Stored records
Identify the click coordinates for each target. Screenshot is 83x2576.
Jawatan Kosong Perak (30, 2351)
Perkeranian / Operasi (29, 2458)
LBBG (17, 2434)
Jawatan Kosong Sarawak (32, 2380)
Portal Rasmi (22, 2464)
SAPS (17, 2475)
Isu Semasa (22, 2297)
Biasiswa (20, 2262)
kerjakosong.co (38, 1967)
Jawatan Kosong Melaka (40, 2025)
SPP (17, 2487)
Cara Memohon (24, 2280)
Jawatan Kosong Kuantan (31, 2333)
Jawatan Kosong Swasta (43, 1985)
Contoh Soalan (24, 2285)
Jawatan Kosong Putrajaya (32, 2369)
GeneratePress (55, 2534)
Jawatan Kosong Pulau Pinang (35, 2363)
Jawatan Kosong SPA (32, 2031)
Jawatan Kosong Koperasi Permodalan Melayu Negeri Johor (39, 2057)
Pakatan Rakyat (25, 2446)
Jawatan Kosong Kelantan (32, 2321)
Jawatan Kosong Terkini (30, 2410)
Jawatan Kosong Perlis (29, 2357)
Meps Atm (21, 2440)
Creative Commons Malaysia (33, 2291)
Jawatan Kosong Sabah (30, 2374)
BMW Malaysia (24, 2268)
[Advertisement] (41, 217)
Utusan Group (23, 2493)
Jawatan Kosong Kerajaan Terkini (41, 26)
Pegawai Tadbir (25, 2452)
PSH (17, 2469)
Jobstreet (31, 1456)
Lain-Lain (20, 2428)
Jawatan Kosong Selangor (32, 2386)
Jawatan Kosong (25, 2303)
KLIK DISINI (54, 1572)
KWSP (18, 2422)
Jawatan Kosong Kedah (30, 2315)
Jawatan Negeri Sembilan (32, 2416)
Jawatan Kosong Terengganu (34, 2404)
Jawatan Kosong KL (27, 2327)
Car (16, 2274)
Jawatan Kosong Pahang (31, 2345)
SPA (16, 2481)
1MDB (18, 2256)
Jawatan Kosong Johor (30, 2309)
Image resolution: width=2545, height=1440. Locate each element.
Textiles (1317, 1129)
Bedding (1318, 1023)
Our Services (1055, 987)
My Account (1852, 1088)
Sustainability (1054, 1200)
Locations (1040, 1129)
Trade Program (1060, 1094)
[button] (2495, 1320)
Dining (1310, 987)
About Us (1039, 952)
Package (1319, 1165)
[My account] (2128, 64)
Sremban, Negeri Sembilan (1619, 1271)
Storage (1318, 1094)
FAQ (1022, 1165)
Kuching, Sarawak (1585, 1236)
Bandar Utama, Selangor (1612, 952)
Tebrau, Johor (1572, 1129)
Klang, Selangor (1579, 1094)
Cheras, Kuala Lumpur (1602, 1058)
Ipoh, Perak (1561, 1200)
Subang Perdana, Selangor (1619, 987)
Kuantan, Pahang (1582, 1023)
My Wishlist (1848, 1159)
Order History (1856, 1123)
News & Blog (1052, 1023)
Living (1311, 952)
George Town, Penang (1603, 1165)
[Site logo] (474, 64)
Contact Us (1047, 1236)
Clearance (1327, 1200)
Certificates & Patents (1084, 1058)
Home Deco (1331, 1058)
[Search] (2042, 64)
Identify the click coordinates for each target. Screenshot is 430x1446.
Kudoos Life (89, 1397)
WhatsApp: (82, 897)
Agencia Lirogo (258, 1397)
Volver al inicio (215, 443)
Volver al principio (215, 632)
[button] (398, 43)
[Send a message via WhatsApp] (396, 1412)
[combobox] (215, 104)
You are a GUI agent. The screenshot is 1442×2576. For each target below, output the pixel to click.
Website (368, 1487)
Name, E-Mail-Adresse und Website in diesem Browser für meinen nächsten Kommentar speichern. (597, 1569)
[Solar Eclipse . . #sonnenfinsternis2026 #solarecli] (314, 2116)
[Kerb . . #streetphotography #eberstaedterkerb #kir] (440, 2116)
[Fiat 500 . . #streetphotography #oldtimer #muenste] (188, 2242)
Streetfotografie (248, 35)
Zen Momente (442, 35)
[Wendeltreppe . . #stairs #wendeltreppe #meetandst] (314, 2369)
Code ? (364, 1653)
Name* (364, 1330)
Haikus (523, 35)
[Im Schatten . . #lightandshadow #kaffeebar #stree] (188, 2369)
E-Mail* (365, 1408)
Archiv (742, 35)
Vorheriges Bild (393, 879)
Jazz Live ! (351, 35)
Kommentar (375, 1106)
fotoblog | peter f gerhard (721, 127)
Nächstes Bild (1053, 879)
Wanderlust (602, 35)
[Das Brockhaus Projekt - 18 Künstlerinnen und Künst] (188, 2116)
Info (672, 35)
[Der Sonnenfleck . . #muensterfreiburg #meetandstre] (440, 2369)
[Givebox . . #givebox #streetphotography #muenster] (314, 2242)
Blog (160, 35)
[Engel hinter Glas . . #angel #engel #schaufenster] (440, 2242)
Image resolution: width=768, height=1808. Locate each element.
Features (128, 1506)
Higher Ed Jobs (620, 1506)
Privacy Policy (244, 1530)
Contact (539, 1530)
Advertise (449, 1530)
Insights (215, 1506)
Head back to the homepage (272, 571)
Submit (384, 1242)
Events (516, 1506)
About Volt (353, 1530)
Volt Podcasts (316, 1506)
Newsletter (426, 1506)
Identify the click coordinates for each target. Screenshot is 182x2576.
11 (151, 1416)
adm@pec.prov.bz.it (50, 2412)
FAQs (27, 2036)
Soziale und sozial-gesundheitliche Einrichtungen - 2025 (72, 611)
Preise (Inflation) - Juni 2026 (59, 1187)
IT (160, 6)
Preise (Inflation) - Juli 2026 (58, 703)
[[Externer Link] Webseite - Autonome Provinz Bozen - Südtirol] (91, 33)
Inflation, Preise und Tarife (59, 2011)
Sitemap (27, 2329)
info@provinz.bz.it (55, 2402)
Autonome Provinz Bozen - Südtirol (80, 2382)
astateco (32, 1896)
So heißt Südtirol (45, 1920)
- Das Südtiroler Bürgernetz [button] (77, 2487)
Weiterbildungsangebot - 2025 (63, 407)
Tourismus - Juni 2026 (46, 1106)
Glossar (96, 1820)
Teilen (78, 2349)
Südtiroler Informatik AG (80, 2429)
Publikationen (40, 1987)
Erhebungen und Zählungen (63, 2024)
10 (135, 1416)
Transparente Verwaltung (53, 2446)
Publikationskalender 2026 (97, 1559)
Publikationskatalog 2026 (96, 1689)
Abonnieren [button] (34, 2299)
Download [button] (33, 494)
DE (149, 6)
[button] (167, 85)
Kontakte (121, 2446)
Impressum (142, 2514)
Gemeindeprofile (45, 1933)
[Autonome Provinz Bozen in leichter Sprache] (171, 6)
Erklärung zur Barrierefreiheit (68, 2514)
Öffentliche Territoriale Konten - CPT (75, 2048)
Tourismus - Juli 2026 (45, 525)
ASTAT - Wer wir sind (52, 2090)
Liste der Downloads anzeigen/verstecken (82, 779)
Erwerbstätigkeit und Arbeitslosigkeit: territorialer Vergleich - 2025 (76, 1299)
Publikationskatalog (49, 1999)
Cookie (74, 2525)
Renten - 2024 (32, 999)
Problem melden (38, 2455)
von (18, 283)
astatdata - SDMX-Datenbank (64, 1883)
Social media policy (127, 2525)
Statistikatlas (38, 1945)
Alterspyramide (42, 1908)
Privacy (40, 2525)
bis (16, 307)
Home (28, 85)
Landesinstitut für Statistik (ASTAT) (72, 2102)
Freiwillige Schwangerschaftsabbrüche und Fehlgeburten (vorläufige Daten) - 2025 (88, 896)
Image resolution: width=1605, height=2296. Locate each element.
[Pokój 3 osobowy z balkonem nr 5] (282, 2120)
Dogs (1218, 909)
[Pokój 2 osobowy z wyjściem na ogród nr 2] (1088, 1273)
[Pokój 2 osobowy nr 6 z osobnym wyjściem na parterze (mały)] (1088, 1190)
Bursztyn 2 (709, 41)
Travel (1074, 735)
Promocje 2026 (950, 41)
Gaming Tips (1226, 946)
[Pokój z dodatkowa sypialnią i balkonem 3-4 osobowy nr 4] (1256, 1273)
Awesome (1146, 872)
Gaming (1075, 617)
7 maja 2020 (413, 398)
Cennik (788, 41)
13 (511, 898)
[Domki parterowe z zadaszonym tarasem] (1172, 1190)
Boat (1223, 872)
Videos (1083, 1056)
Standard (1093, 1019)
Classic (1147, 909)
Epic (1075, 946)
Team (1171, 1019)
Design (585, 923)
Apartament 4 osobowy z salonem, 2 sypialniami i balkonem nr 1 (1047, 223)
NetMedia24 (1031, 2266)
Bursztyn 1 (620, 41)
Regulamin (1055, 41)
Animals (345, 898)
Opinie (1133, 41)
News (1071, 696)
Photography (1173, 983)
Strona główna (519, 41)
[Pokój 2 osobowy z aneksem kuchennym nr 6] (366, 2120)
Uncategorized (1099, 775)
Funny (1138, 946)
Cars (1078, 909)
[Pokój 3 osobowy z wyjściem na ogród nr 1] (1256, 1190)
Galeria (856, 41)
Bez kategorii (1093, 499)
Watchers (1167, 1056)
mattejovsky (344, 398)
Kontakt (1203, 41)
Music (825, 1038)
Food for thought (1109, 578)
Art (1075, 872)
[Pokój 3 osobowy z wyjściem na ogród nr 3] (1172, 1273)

▶ Exercise objective
Return exactly, and only, the lines above starting at the line that contains "Jawatan Kosong Putrajaya (32, 2369)" and ending at the line that contains "Jawatan Kosong Selangor (32, 2386)".

▶ Exercise response
Jawatan Kosong Putrajaya (32, 2369)
GeneratePress (55, 2534)
Jawatan Kosong Pulau Pinang (35, 2363)
Jawatan Kosong SPA (32, 2031)
Jawatan Kosong Koperasi Permodalan Melayu Negeri Johor (39, 2057)
Pakatan Rakyat (25, 2446)
Jawatan Kosong Kelantan (32, 2321)
Jawatan Kosong Terkini (30, 2410)
Jawatan Kosong Perlis (29, 2357)
Meps Atm (21, 2440)
Creative Commons Malaysia (33, 2291)
Jawatan Kosong Sabah (30, 2374)
BMW Malaysia (24, 2268)
[Advertisement] (41, 217)
Utusan Group (23, 2493)
Jawatan Kosong Kerajaan Terkini (41, 26)
Pegawai Tadbir (25, 2452)
PSH (17, 2469)
Jobstreet (31, 1456)
Lain-Lain (20, 2428)
Jawatan Kosong Selangor (32, 2386)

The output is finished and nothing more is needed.